ALS mainly affects the CNS, and CSF reflects the status of the CNS better than erythrocytes. We therefore developed a method that allows the specific measurement of SOD1 activity in CSF. We then analyzed SOD1 activity in 171 CSF samples collected from ALS patients with and without SOD1 mutations and compared them with controls. The SOD1 activity varies greatly in CSF. Consequently, we asked how SOD1 activity is influenced by SOD1-reducing drugs and studied SOD1 activity in longitudinal CSF samples of ALS patients treated with tofersen up to 3 years. The activity was reduced to different degrees in all patients. The treatment response time varied from 4 to 12 months and is clinically relevant for deciding whether the drug has a beneficial effect or not in individual ALS patients, and might allow for individual dosing.

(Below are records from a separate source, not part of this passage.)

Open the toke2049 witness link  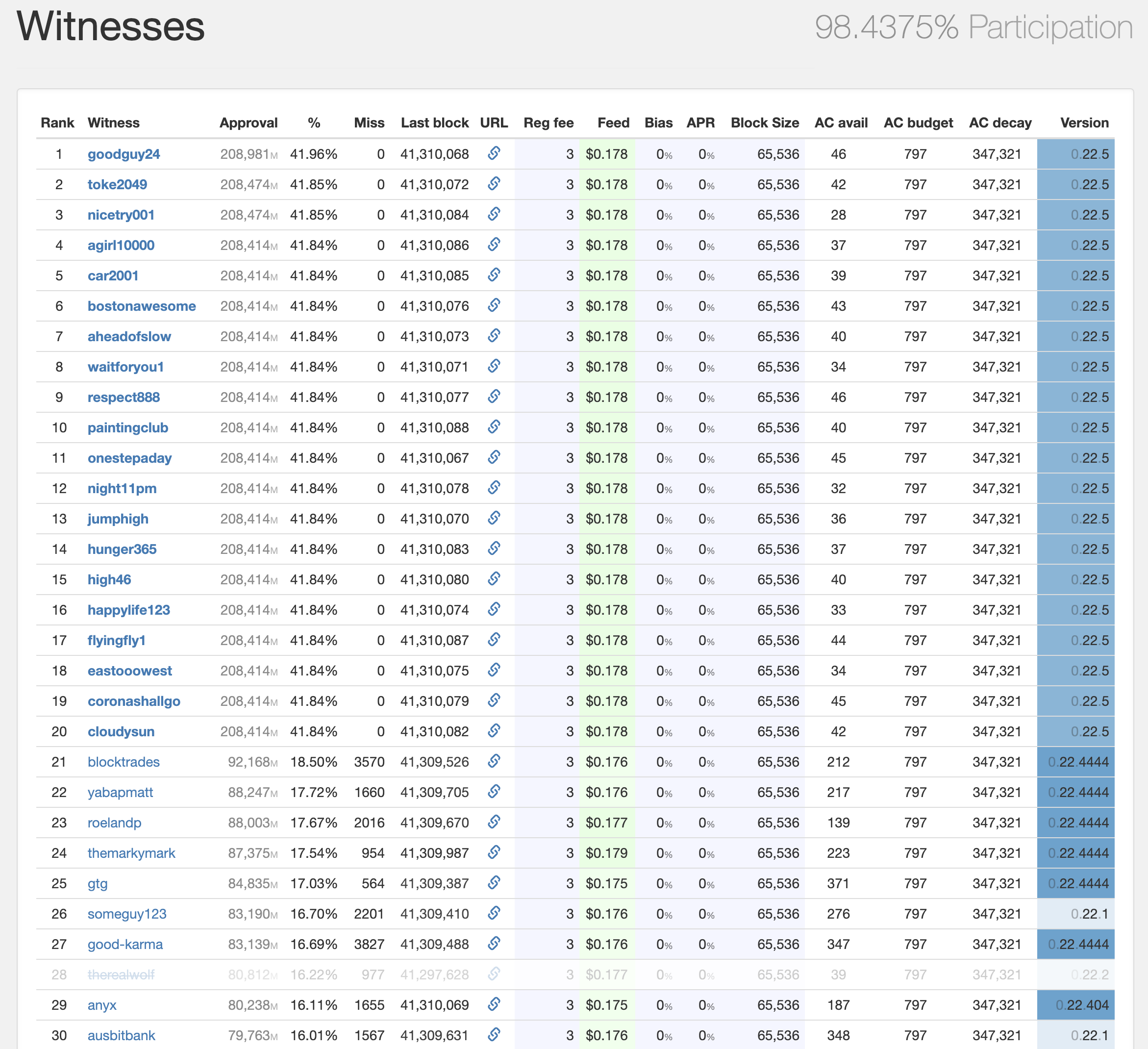[x=117, y=184]
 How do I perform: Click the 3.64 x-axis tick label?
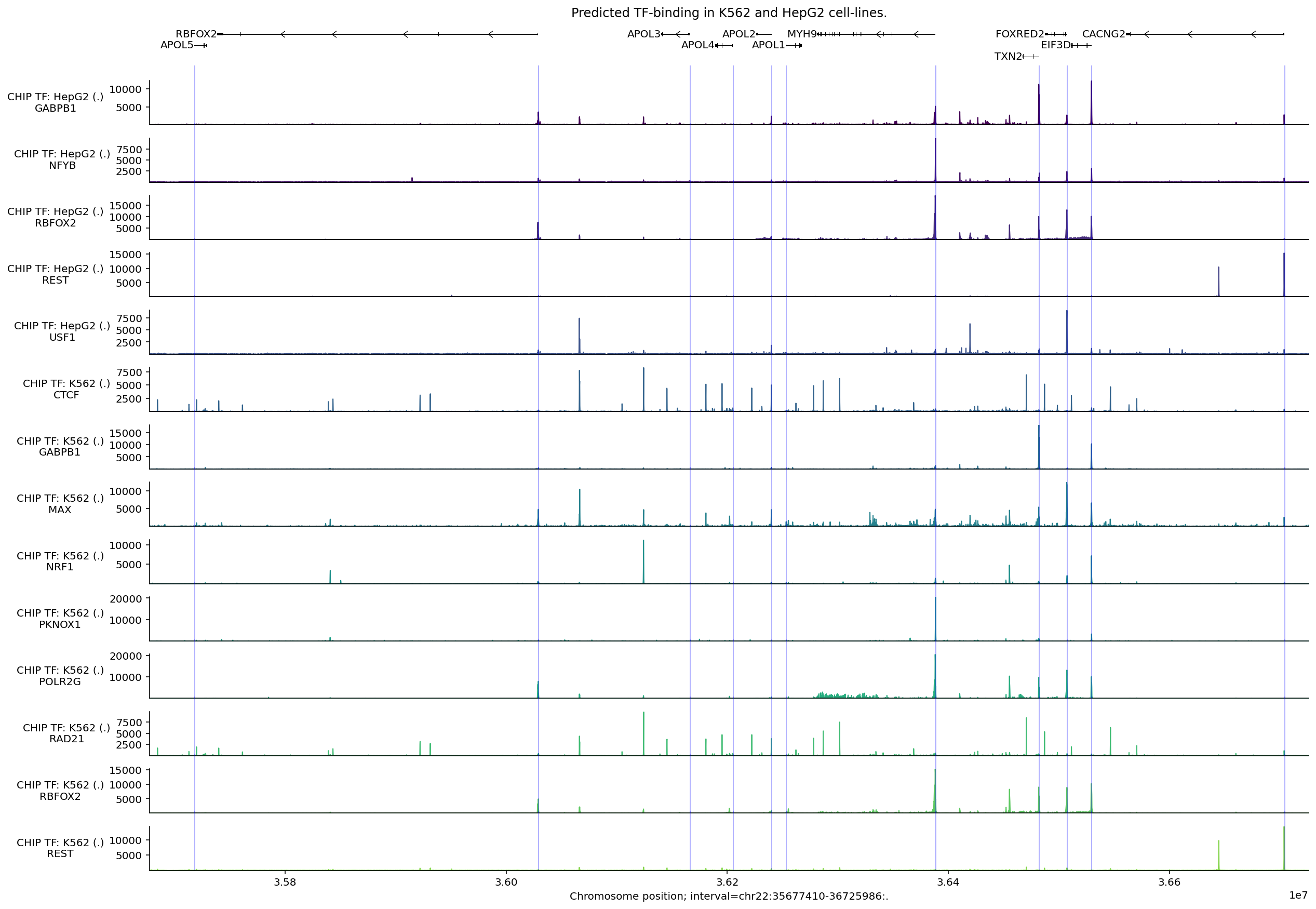click(x=948, y=882)
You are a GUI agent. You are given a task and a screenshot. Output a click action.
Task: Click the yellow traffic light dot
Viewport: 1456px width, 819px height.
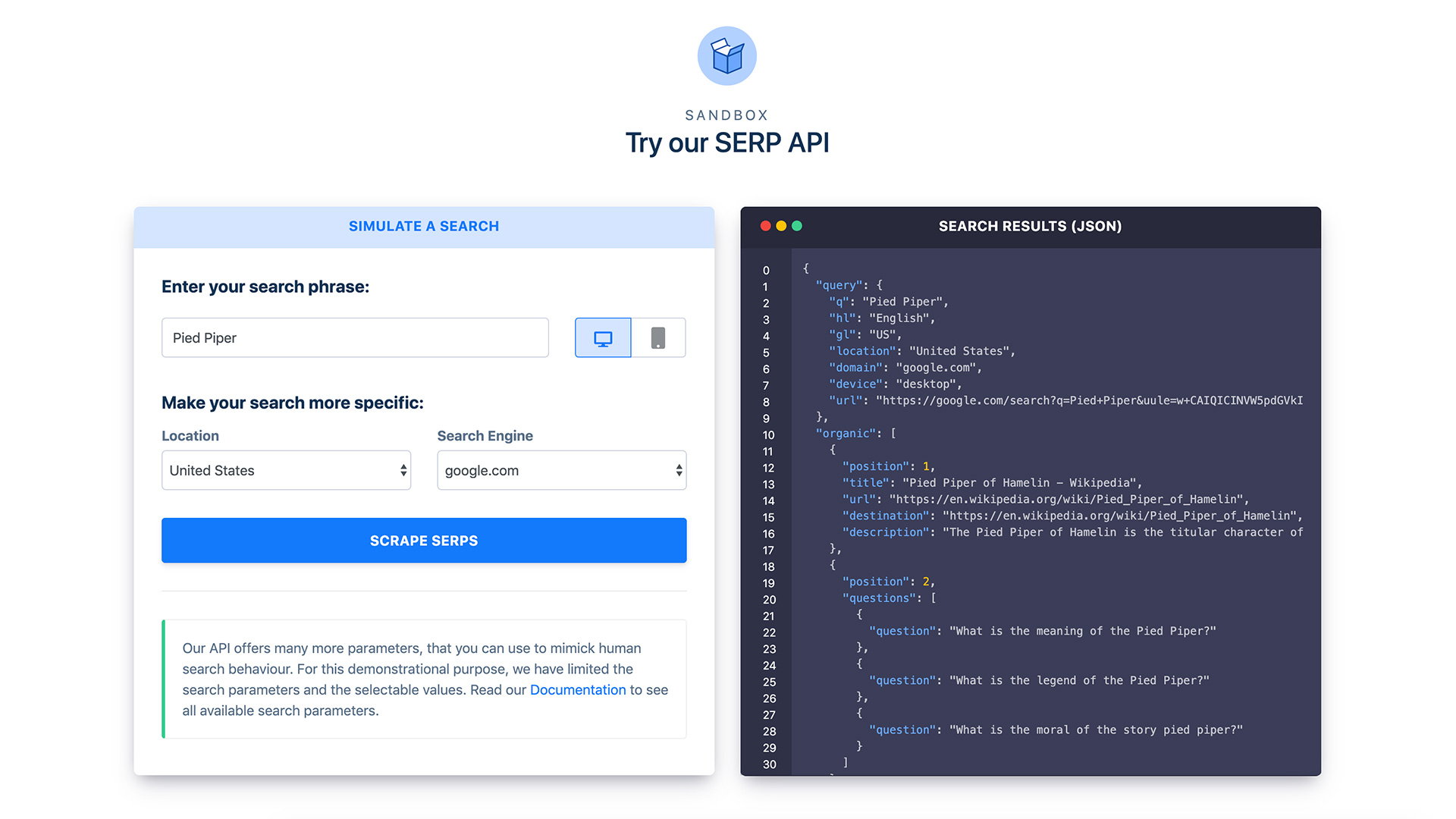click(780, 225)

In CSF samples, a band on immunoblots 3 kDa below monomeric SOD1, indicated a N-truncated variant of SOD1 in CSF. Further investigation revealed the truncation site to be between amino acids 26 and 27 and that the cleaved peptide stays connected to the truncated SOD1 monomer in a folded state. With mass spectrometry, the cleaved peptide was identified to be identical to the N-terminal sequence found in native SOD1. The truncation event does not seem to have an effect on SOD1 misfolding. We could not explain what causes the truncation of SOD1 in CSF, and our data indicate that N-truncation does not contribute to ALS pathogenesis.